India, the largest cotton producer globally, is experiencing stagnation in productivity. Enhancing productivity necessitates selecting high-yielding hybrids based on genetic relationships among traits and principal component analysis (PCA). PCA is a statistical method that simplifies complex data by identifying key contributors to total variability, aiding hybrid selection. However, cotton yield is a complex trait influenced by multiple genes. Understanding the interaction and contribution of each trait is crucial for effective selection and yield improvement. This study examined the relationship between yield components in 45 Bt cotton hybrids for three years (2021-2023) in Abohar, Punjab. Pearson correlation coefficient and PCA were employed to analyze data. Most yield components exhibited positive correlations except for days to 50% flowering. Plant height, node ratio, number of nodes per plant, monopodial and sympodial branches per plant, bolls per plant, and boll weight showed significant positive correlations with seedcotton yield per plant.
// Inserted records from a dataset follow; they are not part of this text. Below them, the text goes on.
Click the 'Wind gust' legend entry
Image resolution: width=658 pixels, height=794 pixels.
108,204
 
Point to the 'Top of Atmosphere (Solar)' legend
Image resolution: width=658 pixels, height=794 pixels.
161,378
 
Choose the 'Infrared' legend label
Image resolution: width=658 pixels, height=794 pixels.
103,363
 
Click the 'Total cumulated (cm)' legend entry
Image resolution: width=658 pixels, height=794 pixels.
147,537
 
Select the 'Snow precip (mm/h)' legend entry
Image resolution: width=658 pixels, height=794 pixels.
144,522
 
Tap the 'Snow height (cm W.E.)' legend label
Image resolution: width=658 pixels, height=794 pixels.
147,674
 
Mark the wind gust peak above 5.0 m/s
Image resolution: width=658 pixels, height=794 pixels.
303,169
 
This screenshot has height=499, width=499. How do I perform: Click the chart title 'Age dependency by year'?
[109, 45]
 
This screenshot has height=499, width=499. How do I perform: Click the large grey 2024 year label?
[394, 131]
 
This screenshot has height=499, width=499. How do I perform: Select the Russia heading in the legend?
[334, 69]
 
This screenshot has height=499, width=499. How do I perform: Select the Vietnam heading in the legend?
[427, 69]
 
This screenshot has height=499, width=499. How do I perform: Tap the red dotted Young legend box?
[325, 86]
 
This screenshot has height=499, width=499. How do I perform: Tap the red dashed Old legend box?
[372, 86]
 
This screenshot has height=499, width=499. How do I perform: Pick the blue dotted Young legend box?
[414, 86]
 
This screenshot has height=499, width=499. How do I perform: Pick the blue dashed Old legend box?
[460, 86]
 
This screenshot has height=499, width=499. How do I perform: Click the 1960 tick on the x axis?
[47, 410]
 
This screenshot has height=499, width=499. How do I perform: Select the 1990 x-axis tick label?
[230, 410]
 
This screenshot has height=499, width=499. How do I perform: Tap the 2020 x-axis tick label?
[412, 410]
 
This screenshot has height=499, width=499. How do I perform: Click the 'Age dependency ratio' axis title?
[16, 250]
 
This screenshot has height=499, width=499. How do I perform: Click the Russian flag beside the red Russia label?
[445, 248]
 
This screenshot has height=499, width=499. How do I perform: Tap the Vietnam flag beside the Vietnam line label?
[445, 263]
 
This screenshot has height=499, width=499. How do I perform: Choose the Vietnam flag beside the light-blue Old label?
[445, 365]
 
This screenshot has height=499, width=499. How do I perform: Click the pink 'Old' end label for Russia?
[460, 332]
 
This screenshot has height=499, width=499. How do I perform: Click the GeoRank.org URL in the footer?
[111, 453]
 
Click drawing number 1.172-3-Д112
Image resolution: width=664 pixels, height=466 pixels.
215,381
Among 10 principal components identified, three had eigenvalues exceeding one, accounting for 81.93% of total variability. The principal component with the highest variability was primarily associated with plant height, nodes per plant, seedcotton yield, number of sympodial branches, number of bolls per plant, and boll weight. Findings highlight the importance of considering multiple yield components and their interrelationships to enhance cotton productivity. Specifically, plant height, node ratio, number of nodes, monopodial and sympodial branches, bolls per plant, and boll weight were identified as key traits influencing seedcotton yield, providing valuable insights for targeted breeding efforts.